"The rumors of a less expensive MacBook have real potential," said Ezra Gottheil, an analyst with Technology Business Research. "It could drive up Apple's share further and quite possibly increase the margins on Macs, even at the very attractive price of $700."
Gottheil's rumor reference was to stories two weeks ago, particularly by AppleInsider, that said sources had reported Apple would soon revamp the design of its 13-in. white, plastic-enclosed MacBook.
The white MacBook, which currently sells for $999, is the only model remaining in the line. In early June, Apple shifted its two "unibody" MacBook configurations into the MacBook Pro lineup, swapping out the user-replaceable battery for an integrated battery and adding a backlit keyboard to both models. The 13-in. MacBook Pro starts at $1,199.
Gottheil has pushed the idea of a less-expensive MacBook before as an easy way for Apple to dip a toe in the netbook waters.
"This would close the gap between the entry-level prices of PCs and Macs," he said today, speaking of the current difference between Windows-based netbooks, some of which sell for under $300, and the $1,000 price point of today's MacBook.
From his spot in the peanut gallery, Gottheil thinks that Apple could lower the price of the MacBook and retain its traditional high profit margin, by backpedaling the laptop's technology to circa-2006 components, which are considerably cheaper than when the notebook debuted that year.
"Apple could position the MacBook as just as good [in performance] as two years ago, or even better, since it would drop in Snow Leopard," Gottheil said.
The original MacBook -- the first of that line to sport an Intel processor -- debuted at $1,049, and included a 1.83GHz Core Duo CPU, 512MB of RAM and a 60GB drive.
Unlike AppleInsider, however, Gottheil said it made more sense to stick with the existing enclosure mold, another way Apple could cut costs to drop the price by $300. He also said he would expect Apple to offer the cheaper MacBook in several configurations, probably three -- the company's sweet spot, it seems.
"It's the right time to do this, assuming, of course, that a tablet won't be released this year," Gottheil said. "The lack of a netbook entry can't go on forever. And earlier, when sales were soft, Apple wouldn't have wanted to appear weak," he added, talking about the first calendar quarter of this year, when Apple said Mac sales had fallen 3%, year-to-year, the first such decline since 2003.

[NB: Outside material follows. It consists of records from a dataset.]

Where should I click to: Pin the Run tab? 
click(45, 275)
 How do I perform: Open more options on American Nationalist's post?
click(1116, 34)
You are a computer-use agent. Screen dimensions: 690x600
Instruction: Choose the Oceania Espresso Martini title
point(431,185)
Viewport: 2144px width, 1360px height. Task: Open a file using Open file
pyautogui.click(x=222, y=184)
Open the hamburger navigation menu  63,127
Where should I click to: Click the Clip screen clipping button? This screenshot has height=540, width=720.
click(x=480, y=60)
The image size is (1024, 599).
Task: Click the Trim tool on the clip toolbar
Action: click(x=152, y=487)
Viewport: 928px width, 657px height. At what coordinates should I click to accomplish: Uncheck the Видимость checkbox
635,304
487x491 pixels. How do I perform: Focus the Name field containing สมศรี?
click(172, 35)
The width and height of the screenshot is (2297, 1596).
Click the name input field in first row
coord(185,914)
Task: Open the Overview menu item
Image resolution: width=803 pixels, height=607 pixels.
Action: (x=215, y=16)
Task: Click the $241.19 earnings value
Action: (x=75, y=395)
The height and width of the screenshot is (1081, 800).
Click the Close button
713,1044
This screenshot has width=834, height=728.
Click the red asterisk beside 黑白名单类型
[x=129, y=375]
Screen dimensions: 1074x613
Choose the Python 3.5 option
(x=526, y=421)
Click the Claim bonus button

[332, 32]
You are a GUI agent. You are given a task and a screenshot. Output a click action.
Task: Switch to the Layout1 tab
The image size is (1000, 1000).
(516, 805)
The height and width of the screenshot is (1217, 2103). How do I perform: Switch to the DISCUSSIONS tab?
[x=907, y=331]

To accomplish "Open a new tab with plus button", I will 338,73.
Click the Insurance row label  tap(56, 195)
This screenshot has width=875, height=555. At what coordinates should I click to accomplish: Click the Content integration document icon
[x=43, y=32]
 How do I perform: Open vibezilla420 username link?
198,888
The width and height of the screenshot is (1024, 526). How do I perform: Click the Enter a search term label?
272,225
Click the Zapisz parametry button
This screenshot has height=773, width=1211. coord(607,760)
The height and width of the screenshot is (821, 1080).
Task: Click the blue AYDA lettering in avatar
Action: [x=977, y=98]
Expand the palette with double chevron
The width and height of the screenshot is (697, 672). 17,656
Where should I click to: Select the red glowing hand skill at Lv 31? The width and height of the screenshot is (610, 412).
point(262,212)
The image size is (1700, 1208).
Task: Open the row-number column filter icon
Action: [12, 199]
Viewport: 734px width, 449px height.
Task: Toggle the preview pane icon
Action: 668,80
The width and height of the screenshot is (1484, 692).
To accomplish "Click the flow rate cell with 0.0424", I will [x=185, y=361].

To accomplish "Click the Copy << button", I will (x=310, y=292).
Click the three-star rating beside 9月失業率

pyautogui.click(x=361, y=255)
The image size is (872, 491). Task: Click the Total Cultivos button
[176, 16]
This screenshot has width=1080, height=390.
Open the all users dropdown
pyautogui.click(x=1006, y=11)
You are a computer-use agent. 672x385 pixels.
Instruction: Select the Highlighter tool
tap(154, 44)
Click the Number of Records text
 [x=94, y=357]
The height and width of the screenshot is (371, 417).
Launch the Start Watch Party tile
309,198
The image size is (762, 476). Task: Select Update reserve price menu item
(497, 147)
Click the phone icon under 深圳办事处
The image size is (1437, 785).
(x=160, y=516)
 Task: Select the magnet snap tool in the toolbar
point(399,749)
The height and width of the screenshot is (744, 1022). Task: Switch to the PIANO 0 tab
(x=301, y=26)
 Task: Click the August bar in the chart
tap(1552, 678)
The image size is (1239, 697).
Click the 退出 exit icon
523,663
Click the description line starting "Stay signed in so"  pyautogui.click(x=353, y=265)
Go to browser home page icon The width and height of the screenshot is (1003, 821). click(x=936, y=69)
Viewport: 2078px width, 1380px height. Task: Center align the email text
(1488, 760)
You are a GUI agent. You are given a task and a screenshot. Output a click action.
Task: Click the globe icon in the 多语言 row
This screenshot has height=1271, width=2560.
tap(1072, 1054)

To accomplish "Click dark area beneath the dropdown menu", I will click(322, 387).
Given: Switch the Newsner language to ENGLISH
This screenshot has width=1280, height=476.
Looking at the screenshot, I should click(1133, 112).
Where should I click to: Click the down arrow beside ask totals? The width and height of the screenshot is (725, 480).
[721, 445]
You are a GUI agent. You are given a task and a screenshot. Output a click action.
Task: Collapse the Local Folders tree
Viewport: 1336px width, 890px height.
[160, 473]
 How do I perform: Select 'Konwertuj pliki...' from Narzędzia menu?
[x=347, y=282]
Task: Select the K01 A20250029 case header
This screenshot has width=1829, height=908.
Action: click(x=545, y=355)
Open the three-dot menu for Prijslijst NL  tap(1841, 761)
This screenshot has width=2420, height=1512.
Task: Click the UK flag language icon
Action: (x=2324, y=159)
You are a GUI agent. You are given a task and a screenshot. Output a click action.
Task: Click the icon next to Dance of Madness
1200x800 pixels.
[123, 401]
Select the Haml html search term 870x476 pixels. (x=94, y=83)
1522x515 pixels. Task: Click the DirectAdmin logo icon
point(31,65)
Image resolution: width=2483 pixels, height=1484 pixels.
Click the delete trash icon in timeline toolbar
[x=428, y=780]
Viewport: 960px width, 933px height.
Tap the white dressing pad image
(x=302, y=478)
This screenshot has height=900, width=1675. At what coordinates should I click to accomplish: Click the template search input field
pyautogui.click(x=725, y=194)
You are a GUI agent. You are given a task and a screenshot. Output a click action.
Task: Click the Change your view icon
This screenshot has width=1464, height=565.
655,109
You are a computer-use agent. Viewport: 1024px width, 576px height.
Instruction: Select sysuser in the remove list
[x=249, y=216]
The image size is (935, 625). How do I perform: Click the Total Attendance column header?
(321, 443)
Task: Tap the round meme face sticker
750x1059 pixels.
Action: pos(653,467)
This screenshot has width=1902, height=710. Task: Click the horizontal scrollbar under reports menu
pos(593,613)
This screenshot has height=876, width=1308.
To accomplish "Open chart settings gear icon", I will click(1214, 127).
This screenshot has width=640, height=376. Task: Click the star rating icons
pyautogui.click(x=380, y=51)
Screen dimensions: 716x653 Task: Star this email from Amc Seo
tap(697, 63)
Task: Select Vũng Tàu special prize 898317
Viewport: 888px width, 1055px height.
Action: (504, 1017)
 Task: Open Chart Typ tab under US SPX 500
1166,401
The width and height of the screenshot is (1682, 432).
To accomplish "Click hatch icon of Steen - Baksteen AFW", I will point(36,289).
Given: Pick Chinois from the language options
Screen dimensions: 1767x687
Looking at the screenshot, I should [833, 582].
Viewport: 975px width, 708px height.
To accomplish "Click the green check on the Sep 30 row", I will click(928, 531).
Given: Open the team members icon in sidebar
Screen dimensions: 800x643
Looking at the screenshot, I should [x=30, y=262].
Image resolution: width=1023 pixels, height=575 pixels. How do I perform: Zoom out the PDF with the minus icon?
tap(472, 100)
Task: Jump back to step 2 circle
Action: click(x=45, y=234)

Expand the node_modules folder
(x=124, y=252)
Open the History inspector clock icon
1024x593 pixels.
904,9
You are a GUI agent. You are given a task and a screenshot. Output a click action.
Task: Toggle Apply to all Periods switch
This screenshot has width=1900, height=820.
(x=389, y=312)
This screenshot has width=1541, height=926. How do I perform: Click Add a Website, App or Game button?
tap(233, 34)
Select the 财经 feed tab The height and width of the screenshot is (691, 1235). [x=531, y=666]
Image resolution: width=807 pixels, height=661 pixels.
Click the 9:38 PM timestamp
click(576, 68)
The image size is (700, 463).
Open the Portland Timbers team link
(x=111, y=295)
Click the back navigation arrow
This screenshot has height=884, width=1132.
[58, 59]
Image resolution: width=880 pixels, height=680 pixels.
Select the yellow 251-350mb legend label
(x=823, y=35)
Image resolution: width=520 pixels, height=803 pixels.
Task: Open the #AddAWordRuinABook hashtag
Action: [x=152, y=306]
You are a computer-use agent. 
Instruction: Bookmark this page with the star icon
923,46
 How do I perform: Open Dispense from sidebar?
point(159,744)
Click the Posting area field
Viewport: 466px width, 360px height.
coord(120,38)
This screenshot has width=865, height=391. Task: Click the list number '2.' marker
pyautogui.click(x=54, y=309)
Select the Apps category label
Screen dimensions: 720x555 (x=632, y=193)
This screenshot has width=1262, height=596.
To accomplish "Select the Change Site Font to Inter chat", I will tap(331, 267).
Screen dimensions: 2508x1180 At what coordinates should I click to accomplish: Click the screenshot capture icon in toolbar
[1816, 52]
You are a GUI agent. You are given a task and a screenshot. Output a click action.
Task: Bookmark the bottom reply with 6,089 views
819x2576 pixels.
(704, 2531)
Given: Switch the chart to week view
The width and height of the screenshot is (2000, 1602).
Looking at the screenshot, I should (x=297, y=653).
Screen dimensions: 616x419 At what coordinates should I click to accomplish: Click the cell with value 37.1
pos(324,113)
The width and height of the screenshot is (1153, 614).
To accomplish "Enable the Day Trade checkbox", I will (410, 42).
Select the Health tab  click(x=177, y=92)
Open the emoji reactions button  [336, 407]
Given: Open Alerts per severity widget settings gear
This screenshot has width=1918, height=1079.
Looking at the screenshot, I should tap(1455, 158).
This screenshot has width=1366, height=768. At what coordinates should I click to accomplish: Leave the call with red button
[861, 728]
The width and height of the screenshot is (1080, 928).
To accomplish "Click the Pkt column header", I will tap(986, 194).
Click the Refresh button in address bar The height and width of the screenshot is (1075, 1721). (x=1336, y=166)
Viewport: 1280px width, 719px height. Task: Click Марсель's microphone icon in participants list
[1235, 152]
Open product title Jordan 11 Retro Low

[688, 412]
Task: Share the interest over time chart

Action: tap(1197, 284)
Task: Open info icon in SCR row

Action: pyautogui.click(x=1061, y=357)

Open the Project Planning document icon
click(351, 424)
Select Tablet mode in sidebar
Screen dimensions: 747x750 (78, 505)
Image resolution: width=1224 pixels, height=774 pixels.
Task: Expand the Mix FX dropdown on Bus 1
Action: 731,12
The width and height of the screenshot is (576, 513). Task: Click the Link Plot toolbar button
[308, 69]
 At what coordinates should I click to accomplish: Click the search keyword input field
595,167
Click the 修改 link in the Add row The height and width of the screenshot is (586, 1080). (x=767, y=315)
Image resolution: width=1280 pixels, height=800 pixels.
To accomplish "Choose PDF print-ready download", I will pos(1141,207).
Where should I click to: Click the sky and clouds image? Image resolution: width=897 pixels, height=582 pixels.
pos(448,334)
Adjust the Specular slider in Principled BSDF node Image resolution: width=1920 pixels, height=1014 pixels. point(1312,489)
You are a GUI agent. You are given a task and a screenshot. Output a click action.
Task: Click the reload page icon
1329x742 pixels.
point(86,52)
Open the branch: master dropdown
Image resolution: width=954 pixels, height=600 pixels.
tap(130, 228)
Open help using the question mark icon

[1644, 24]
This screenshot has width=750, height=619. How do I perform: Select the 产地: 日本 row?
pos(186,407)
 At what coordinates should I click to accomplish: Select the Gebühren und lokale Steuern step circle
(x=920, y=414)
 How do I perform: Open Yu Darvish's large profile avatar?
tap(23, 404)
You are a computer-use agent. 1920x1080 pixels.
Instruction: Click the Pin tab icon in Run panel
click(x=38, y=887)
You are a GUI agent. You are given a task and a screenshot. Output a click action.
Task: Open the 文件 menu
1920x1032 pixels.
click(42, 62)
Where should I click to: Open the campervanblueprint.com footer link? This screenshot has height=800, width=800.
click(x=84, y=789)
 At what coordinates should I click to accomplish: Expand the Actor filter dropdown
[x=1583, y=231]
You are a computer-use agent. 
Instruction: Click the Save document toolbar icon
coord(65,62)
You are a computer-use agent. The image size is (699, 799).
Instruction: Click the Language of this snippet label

"Now they can do [a reduced-price MacBook] from a position of strength," said Gottheil. "And it would give them some additional [sales] volume."
In the quarter that ended June 30, Apple sold 4% more Macs than in the same period the year before, reversing its one-quarter sales downturn.
Apple's San Francisco event, which will kick off at 1 p.m. ET tomorrow, is expected to focus on its iPod business, but the company has a history of tossing in unexpected announcements at virtually any opportunity. For example, Apple revised the MacBook Pro line, adding the 13-in, aluminum-cased notebooks formerly part of the MacBook family, during its annual developers conference in early June.